At the bottom of the Catheter Analysis tab, a Model Confidence card shows one chip per section, classifying how trustworthy the analytic predictions are for that section's specific design:

  • VHIGH (deep green) — The section sits in a part of VirtuCath's FEA-based validation testing where the analytic model and FEA agree very closely. Predictions should be reliable.
  • HIGH (light green) — The section is well-covered by FEA-based validation testing; the analytic result should be a reliable starting point.
  • MED (yellow) — The section sits in a region where the analytic model and FEA can disagree. Use the result for design exploration; verify with FEA before finalizing.
  • LOW (orange) — The section sits in a region where the analytic model is less reliable — typically very low or very high braid angle, very dense braids, or very soft matrices. Treat the values as approximate.

Hover any chip for a short tooltip describing what the band means against VirtuCath's FEA-based validation testing.
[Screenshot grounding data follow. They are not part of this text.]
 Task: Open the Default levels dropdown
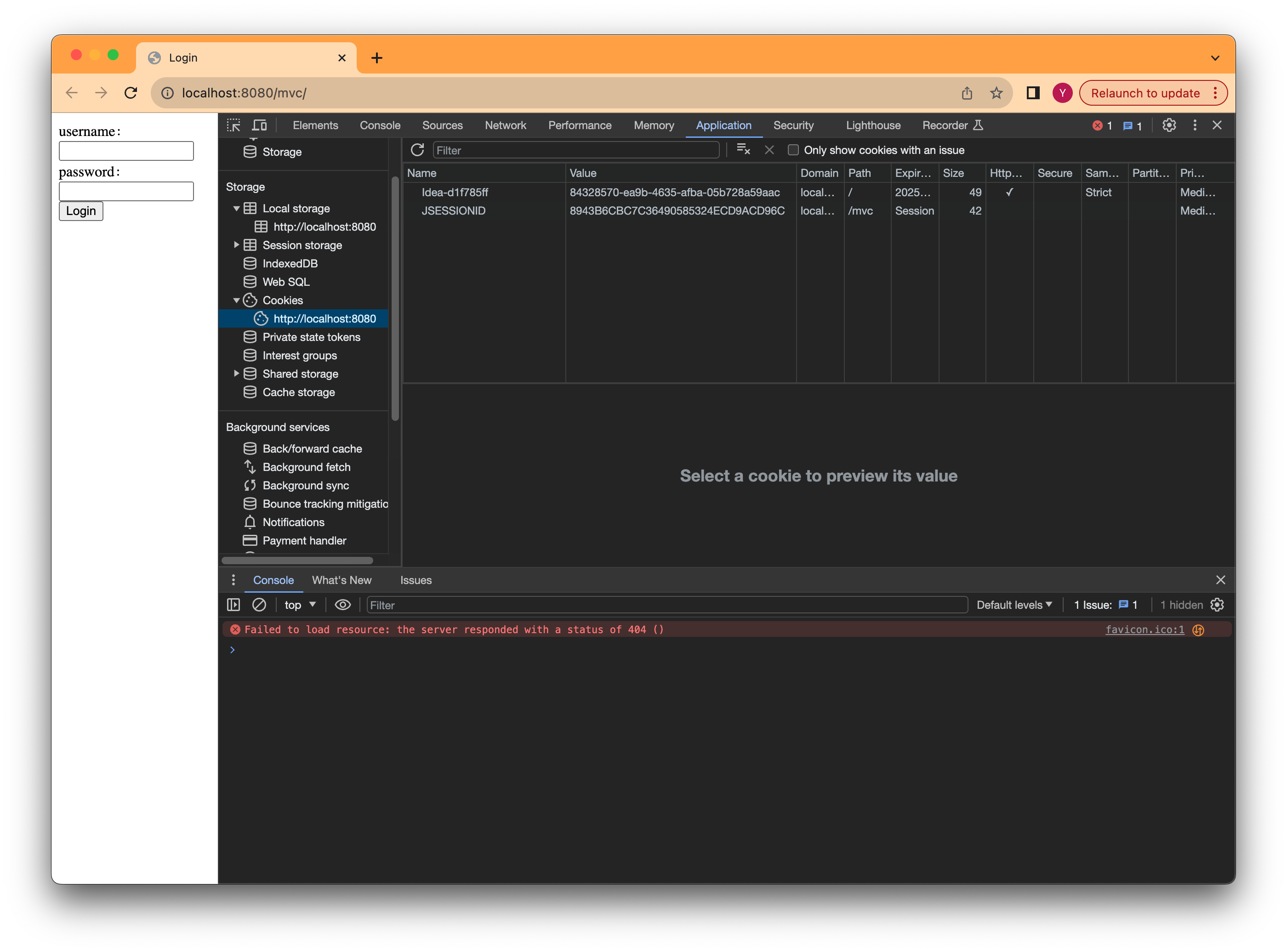(1014, 605)
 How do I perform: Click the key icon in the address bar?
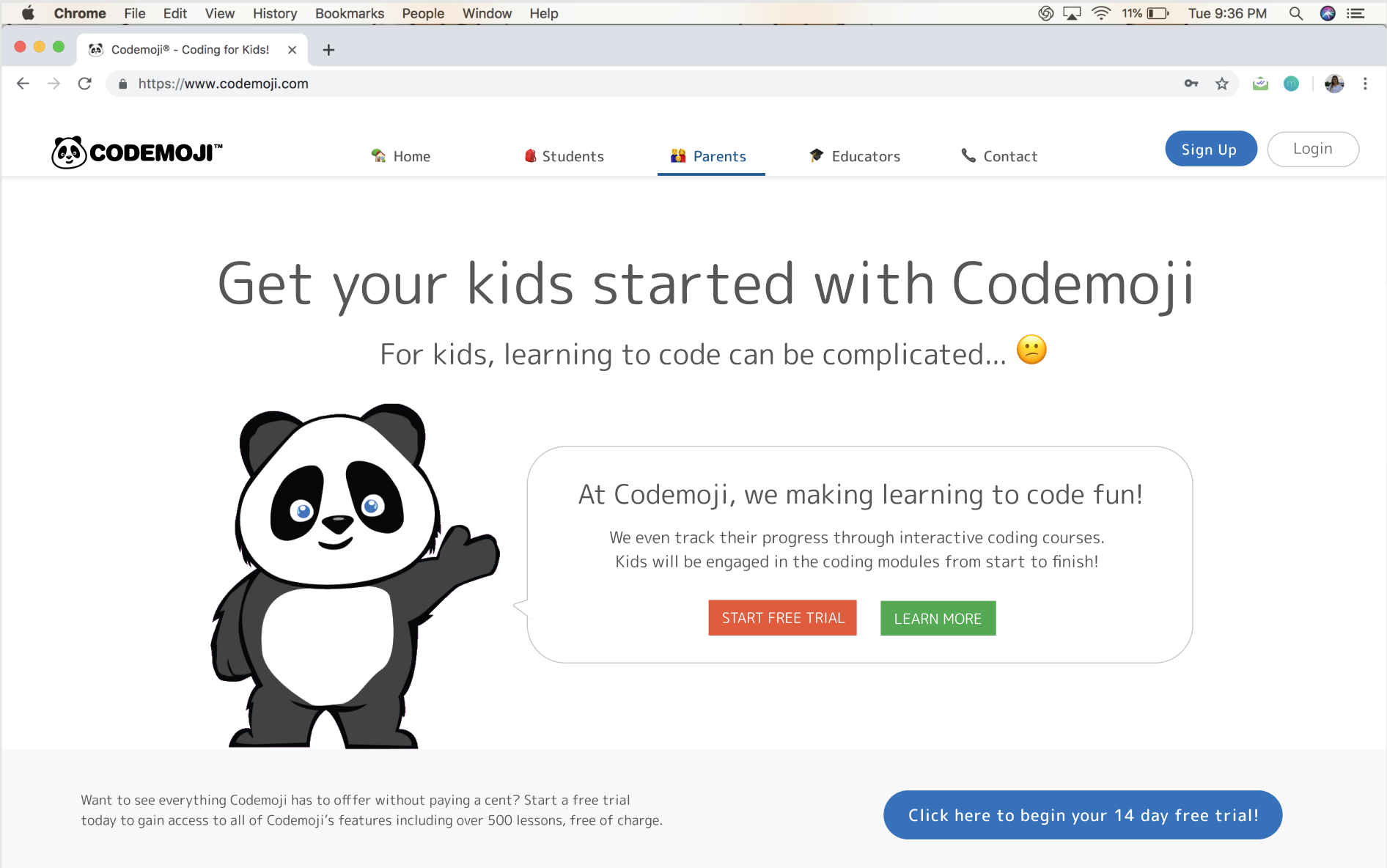[1191, 83]
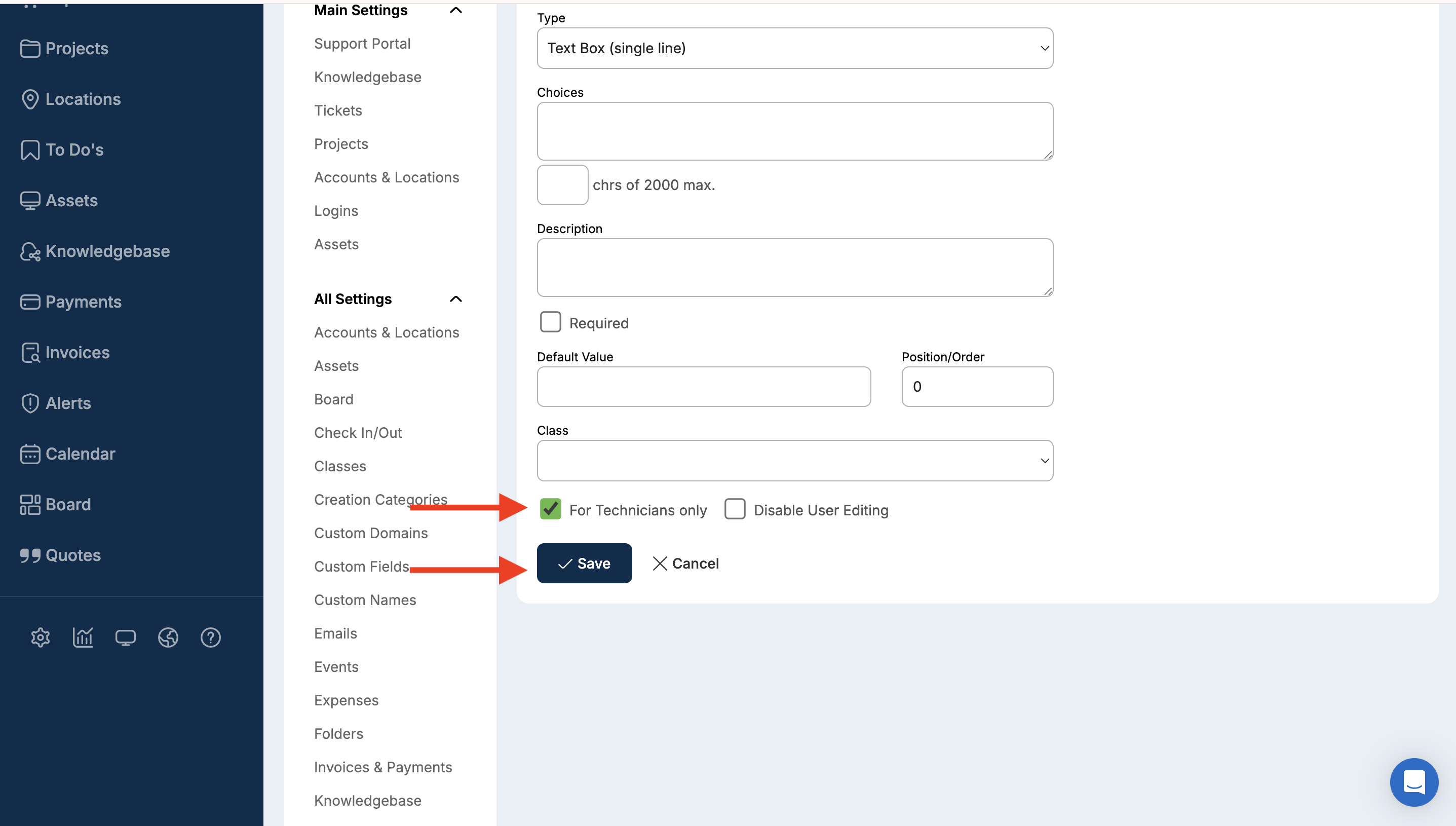Enable the Required checkbox
Viewport: 1456px width, 826px height.
click(x=550, y=322)
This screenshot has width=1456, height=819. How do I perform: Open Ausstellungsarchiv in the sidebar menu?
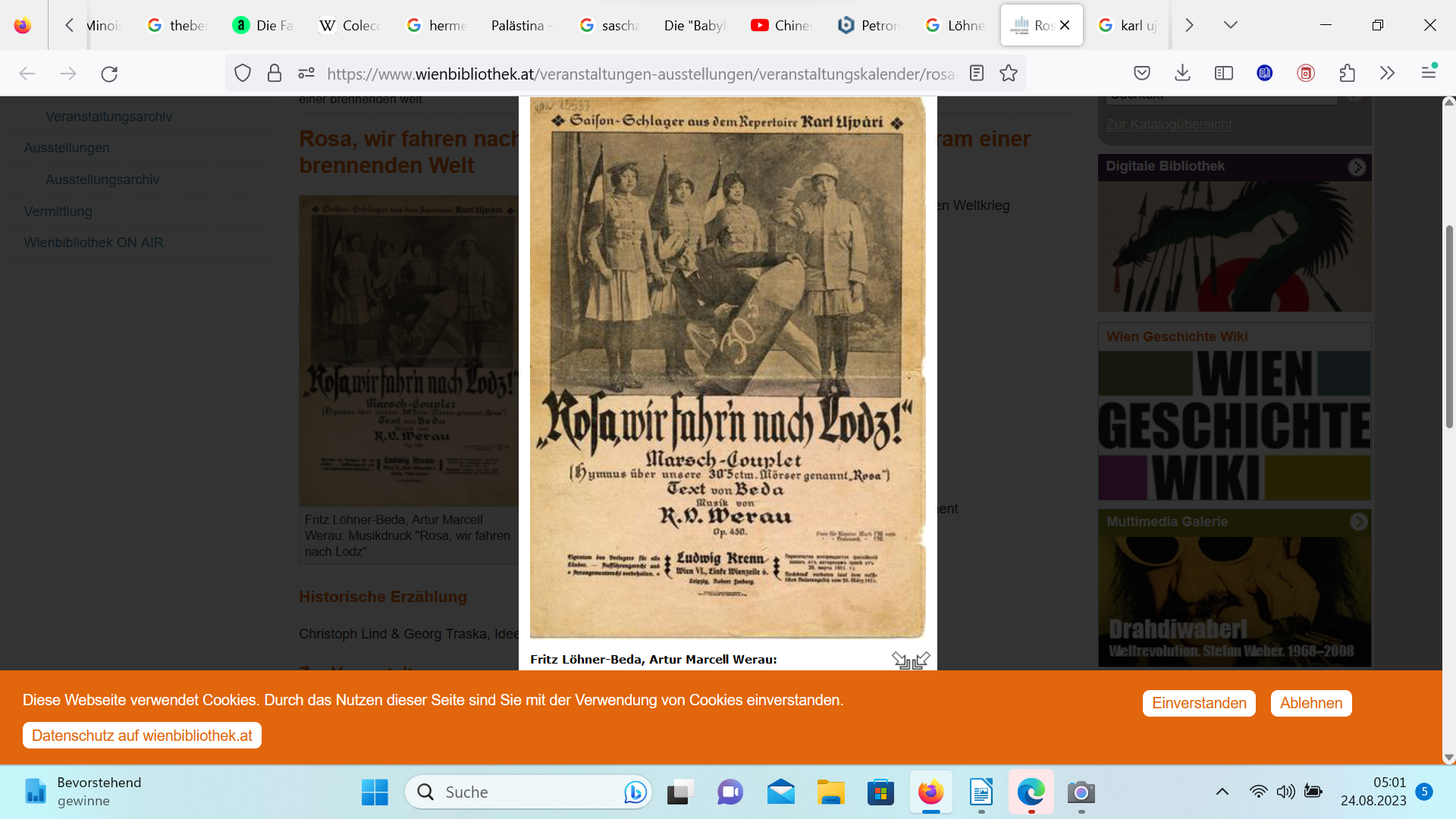(102, 180)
The bands are calibrated against VirtuCath's internal FEA-based validation testing; see Model Accuracy and Confidence for what each band means quantitatively and how the bands are computed.

Model accuracy

The stiffness values shown above (EA, EI, GJ) and several derived failure-mode KPIs (Elastic Instability Radius, Max Moment (Instability)) come from a calibrated composite-mechanics model. Accuracy is regime-dependent — typically within ~10–15% on common designs, wider on densely-packed braids at extreme angles. Errors are systematic rather than random, so relative comparisons between similar designs remain reliable even when absolute accuracy is wider.

See Model Accuracy and Confidence for the full regime guidance, including which KPIs share these accuracy characteristics, how A/B-style design comparisons stay useful in lower-accuracy regimes, and how variation in material properties versus the Materials Library defaults affects predictions.